In the meantime, most centres have chosen to replace aprotinin with tranexamic acid (ATX). This lysine analogue binds to plasminogen reversibly and inhibits its conversion to plasmin. Tranexamic acid is slightly less effective than aprotinin in reducing blood loss and redo procedures for bleeding, especially when bleeding is severe: transfusions are reduced by 34%, compared with 39% in aprotinin-treated patients [11]. However, ATX does not trigger allergic reactions or postoperative renal dysfunction. In addition, it is less expensive. Dosages described in literature range from 10 to 100 mg/kg total dose; product half-life is 2 hours. It is important to give a first dose before the ECC (10-30 mg/kg), followed by an infusion (1-2 mg/kg/h) or a repeat of the first dose in the ECC (usually 2 mg/kg), and a dose after  ECC [5,31]. The aim is to maintain a plasma concentration of 20 mcg/mL. An infusion can be started postoperatively if necessary. The maximum dose mentioned is 150 mg/kg. There is little evidence that doses above 10 mg/kg and 1 mg/kg/hour increase efficiency [27]. ATX reduces the number of blood transfusions by 46% and risk of major bleeding or tamponade by 50% (4,331 cardiac surgery patients on ATX compared with 7,994 patients on placebo), with no change in thrombotic risk (OR 0.92) [25].

Unfortunately, increasing doses increase risk of postoperative seizures up to 5-7 fold [17,22,25]. In a study of 4,883 patients using a moderate dose (24 mg/kg), risk of seizures is increased by 70% (OR 1.70) in the ATX group compared to control group; these differences are more pronounced in open heart surgery (OR 2.03) than in coronary surgery (OR 1.21) [16]. Risk becomes major when total dose exceeds 50-80 mg/kg. However, the safety of ATX has been demonstrated in the CRASH-2 study: 2 gm within the first 3 hours after trauma with major bleeding did not cause serious side effects, but reduced mortality due to blood loss (RR 0.85) [30]. Although risk is low for hyperfibrinolysis at 10 mg/kg [9],  prothrombotic risk is not absent, especially at higher doses (RR 1.61) [26].

ATX is currently antifibrinolytic first choice.
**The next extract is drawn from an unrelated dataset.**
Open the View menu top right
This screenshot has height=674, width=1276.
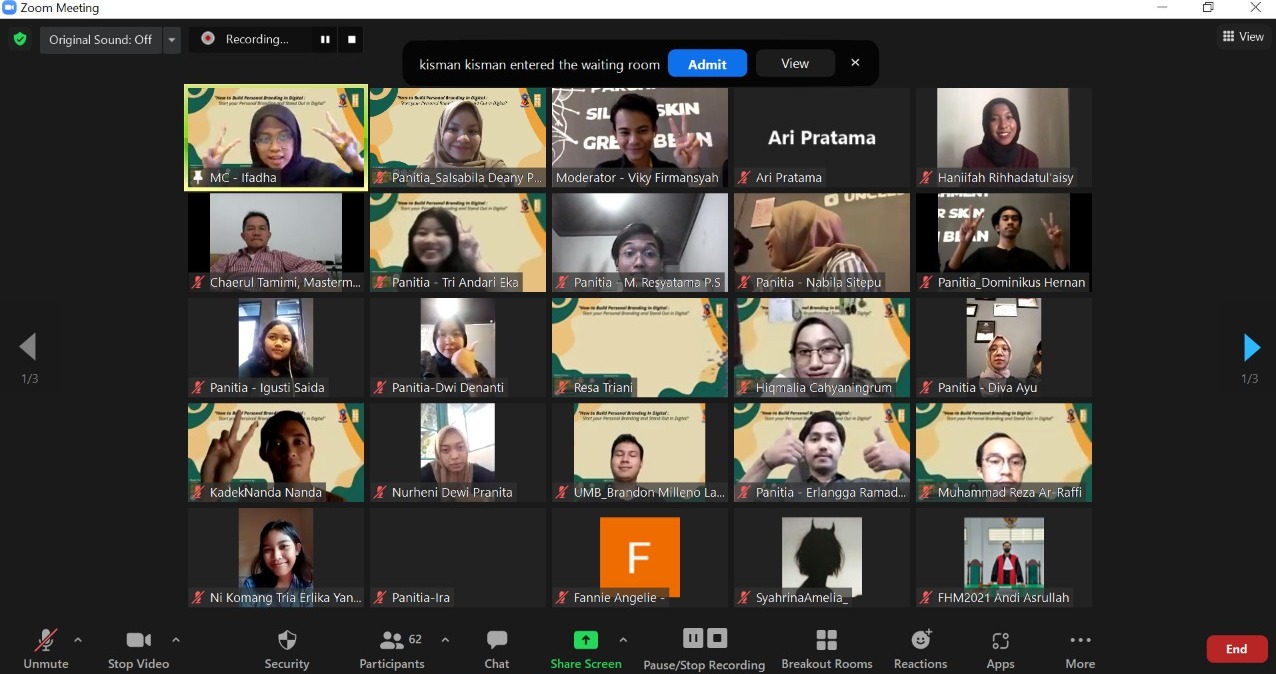pos(1243,36)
Ideally, the dose should be adapted to bleeding risk: bolus of 10 mg/kg and infusion of 1 mg/kg/h for low-risk cases, total dose of 50 mg/kg for high-risk cases. High doses carry a risk of postoperative convulsion and thrombogenicity [12]. However, there are still grey areas regarding its pharmacology, safety and dosages, which are empirical. Its indiscriminate "one size fits all" administration is not adapted to clinical reality, and its prophylactic use remains open to discussion [19].
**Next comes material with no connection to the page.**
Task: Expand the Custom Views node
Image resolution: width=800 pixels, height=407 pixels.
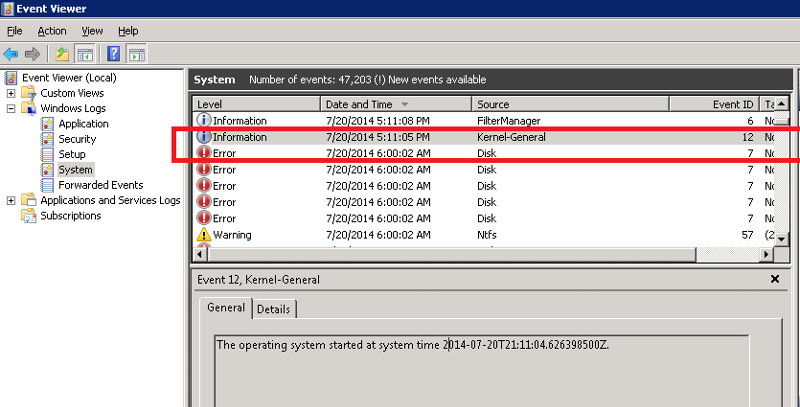Action: pyautogui.click(x=11, y=93)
Other antifibrinolytic agents

ε -amino-caproic acid is significantly less effective than ATX: the transfusion rate is reduced by 19% compared to 34% for ATX [11]. Dosage is 50 mg/kg bolus followed by infusion o25 mg/kg/hour [27]. In patients on aspirin, antifibrinolytics significantly reduce transfusion rate (OR 0.37) [23].

The financial impact of  antifibrinolytic choice is enormous, aprotinin is an expensive drug: CHF 220 for 1 million IU (US$ 200.00); the equivalent dose of tranexamic acid is CHF 24 (1 gm) (US$ 25.00); AEAC is the cheapest: US$ 5.00. For comparison, a blood bag  costs CHF 235.00 in Switzerland (value February 2012).

 

Antifibrinolytics 
 Antifibrinolytics bind to the lysine of plasminogen and block the activation of plasmin, thus fibrinolysis. In clinical practice, they reduce blood loss by 30% overall. Three substances are used for this purpose.
- Aprotinin, withdrawn from the market in 2007 due to excess renal failure, is a drug that has been cardiac complications and mortality; could be reintroduced in cardiac surgery
- Tranexamic acid does not trigger allergic reactions or renal dysfunction; dose: 10-30 mg/kg pre- and post-ECC; maximum total dose: 150 mg/kg; high
  The risk of postoperative seizures is increases with dose.
- ε aminocaproic acid is slightly less effective.
Tranexamic acid (2 gm) and desmopressin (0.3 mcg/kg) are potentially useful agents for new anticoagulant-related bleeding for which there is no specific antidote.

 

 © CHASSOT PG, MARCUCCI Carlo, last update November 2019.